* [Text]:
The box is a 2x dual core Xeon (below 2GHz) with

4Gb ram.

Default debian etch setup.

you recently run vacuum ?

The tables are pretty stable. I think no more than 20
records were
modified (update/insert/delete) during the whole history of
the 2
tables.

autovacuum is running regularly.

The actual query running is:

begin;
create index catalog_categoryitem_ItemsID_index on
catalog_categoryitem using btree (ItemID);
delete from catalog_categoryitem
where ItemID not in (select ItemID from catalog_items);
commit;

That's what came back
Timing is on.
BEGIN
Time: 0.198 ms
CREATE INDEX
Time: 3987.991 ms

The query is still running...

As a reminder catalog_categoryitem should contain less than
1M
record.
catalog_items should contain a bit more than 600K record
where
ItemID is unique (a pk actually).
PostgreSQL comes from the default install from Debian etch
(8.1.X).
It's configuration hasn't been modified.

--
Ivan Sergio Borgonovo
http://www.webthatworks.it

--
Sent via pgsql-general mailing list
(pgsql-general@postgresql.org)
To make changes to your subscription:
http://www.postgresql.org/mailpref/pgsql-general

#8Tom Lane
tgl@sss.pgh.pa.us
In reply to: Ivan Sergio Borgonovo (#5)
Re: eliminating records not in (select id ... so SLOW?

Ivan Sergio Borgonovo <mail@webthatworks.it> writes:

Well I reached 3Gb of work_mem and still I got:

"Seq Scan on catalog_categoryitem (cost=31747.84..4019284477.13
rows=475532 width=6)"
" Filter: (NOT (subplan))"
" SubPlan"
" -> Materialize (cost=31747.84..38509.51 rows=676167 width=8)"
" -> Seq Scan on catalog_items (cost=0.00..31071.67
rows=676167 width=8)"

Huh. The only way I can see for that to happen is if the datatypes
involved aren't hashable. What's the datatypes of the two columns
being compared, anyway?

regards, tom lane

#9Ivan Sergio Borgonovo
mail@webthatworks.it
In reply to: Tom Lane (#8)
Re: eliminating records not in (select id ... so SLOW?

On Fri, 01 Aug 2008 10:33:59 -0400
Tom Lane <tgl@sss.pgh.pa.us> wrote:

Ivan Sergio Borgonovo <mail@webthatworks.it> writes:

Well I reached 3Gb of work_mem and still I got:

"Seq Scan on catalog_categoryitem (cost=31747.84..4019284477.13
rows=475532 width=6)"
" Filter: (NOT (subplan))"
" SubPlan"
" -> Materialize (cost=31747.84..38509.51 rows=676167
width=8)" " -> Seq Scan on catalog_items
(cost=0.00..31071.67 rows=676167 width=8)"

Huh. The only way I can see for that to happen is if the datatypes
involved aren't hashable. What's the datatypes of the two columns
being compared, anyway?

That S in CS should mean sober!

* [Extracted material]:
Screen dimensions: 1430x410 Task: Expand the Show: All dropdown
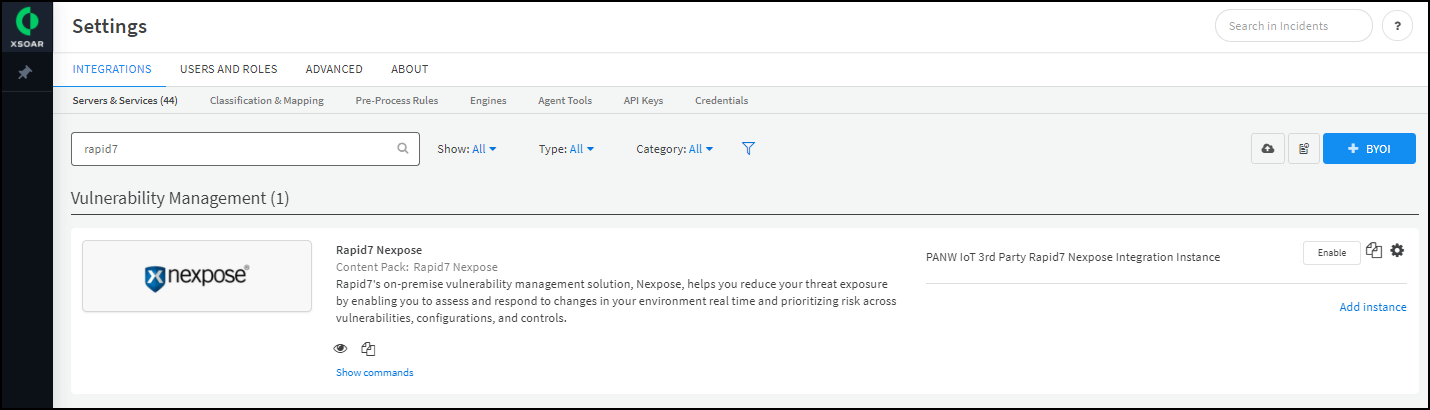pos(467,149)
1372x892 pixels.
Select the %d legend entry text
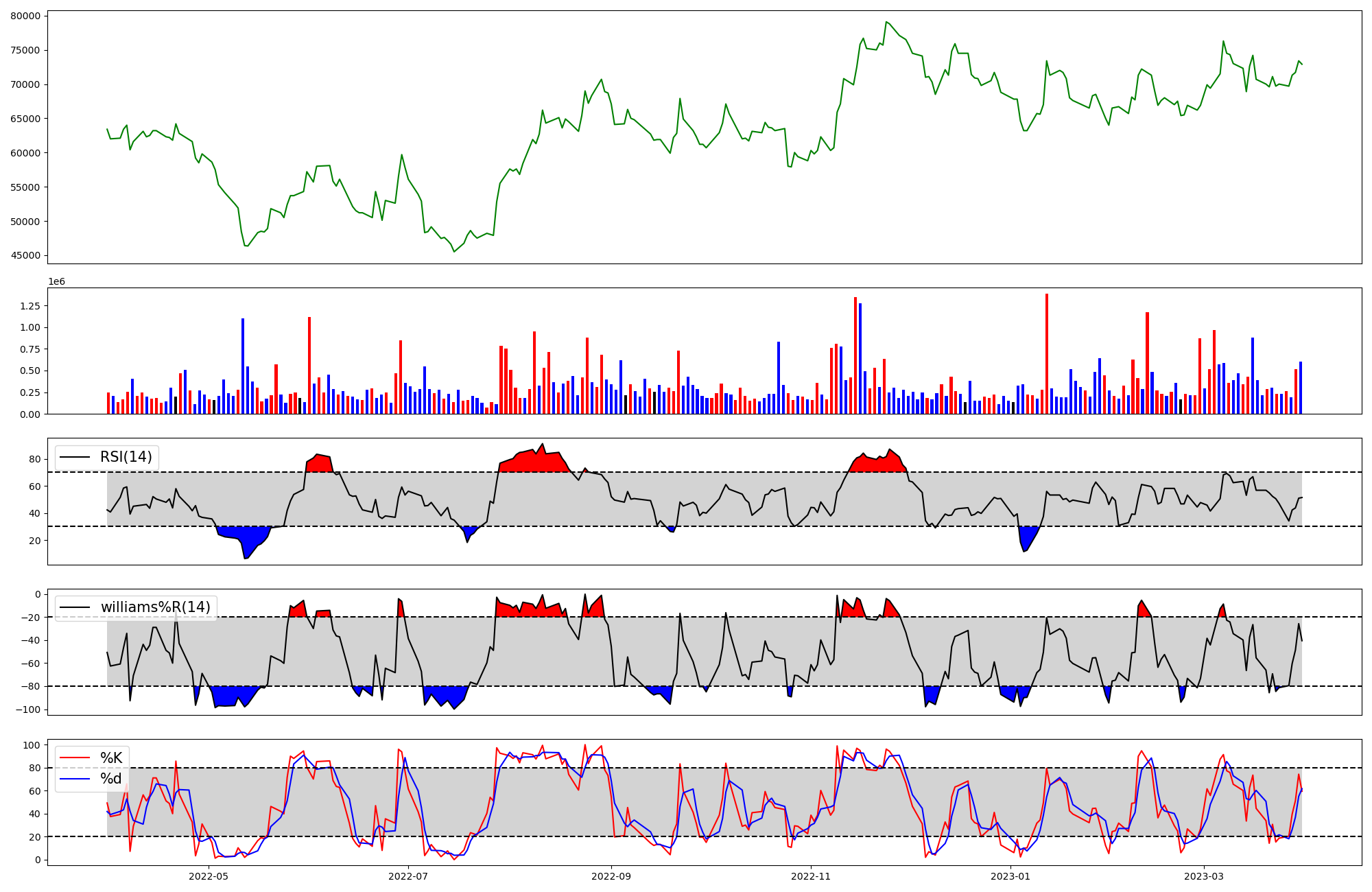pyautogui.click(x=111, y=778)
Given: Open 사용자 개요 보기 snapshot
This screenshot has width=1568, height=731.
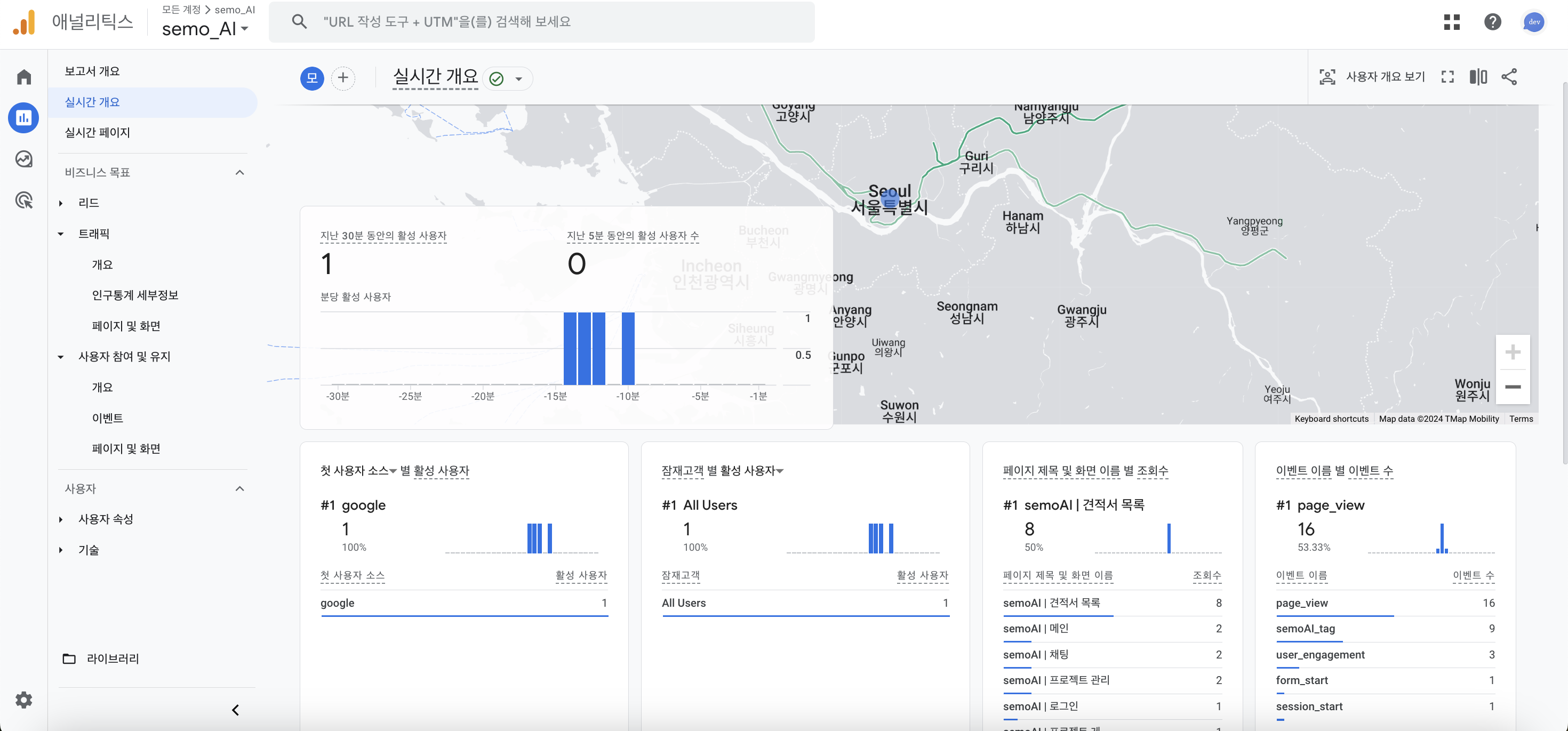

* [Work to do]:
• 1. Answer these questions about the PostgreSQL thread above:
(a) Which PostgreSQL version is installed, and where does it come from?
(b) How long did the CREATE INDEX step take?
(c) How much work_mem was reached before the same plan still appeared?
• 2. Please reproduce the part of the PostgreSQL thread above between "catalog_items should contain" and "hasn't been modified.", inclusive.
• 3. Carry on the PostgreSQL thread above from the point where it ends.

* [Task-by-task results]:
• 1.
(a) 8.1.X, from the default install from Debian etch.
(b) 3987.991 ms.
(c) 3Gb.

• 2.
catalog_items should contain a bit more than 600K record
where
ItemID is unique (a pk actually).
PostgreSQL comes from the default install from Debian etch
(8.1.X).
It's configuration hasn't been modified.

• 3.
thanks to svn I'd say you're right... one column was int the other
bigint.
Among other things I was just fixing that kind of mistakes.

If that could be the reason I'll report if things got better once I
finish to normalise the DB.

BTW does pg 8.3 save you from such kind of mistake being stricter
with auto cast?

Tom sorry for sending this just to your personal email.

--
Ivan Sergio Borgonovo
http://www.webthatworks.it

#10Tom Lane
tgl@sss.pgh.pa.us
In reply to: Ivan Sergio Borgonovo (#1)
Re: eliminating records not in (select id ... so SLOW?

Ivan Sergio Borgonovo <mail@webthatworks.it> writes:

Tom Lane <tgl@sss.pgh.pa.us> wrote:

Huh. The only way I can see for that to happen is if the datatypes
involved aren't hashable. What's the datatypes of the two columns
being compared, anyway?

thanks to svn I'd say you're right... one column was int the other
bigint.

Ah. 8.3 can hash certain cross-type comparisons (including that one)
but prior versions won't.

regards, tom lane

#11Ivan Sergio Borgonovo
mail@webthatworks.it
In reply to: Tom Lane (#8)
Re: eliminating records not in (select id ... so SLOW?

On Fri, 01 Aug 2008 10:33:59 -0400
Tom Lane <tgl@sss.pgh.pa.us> wrote:

Ivan Sergio Borgonovo <mail@webthatworks.it> writes:

Well I reached 3Gb of work_mem and still I got:

"Seq Scan on catalog_categoryitem (cost=31747.84..4019284477.13
rows=475532 width=6)"
" Filter: (NOT (subplan))"
" SubPlan"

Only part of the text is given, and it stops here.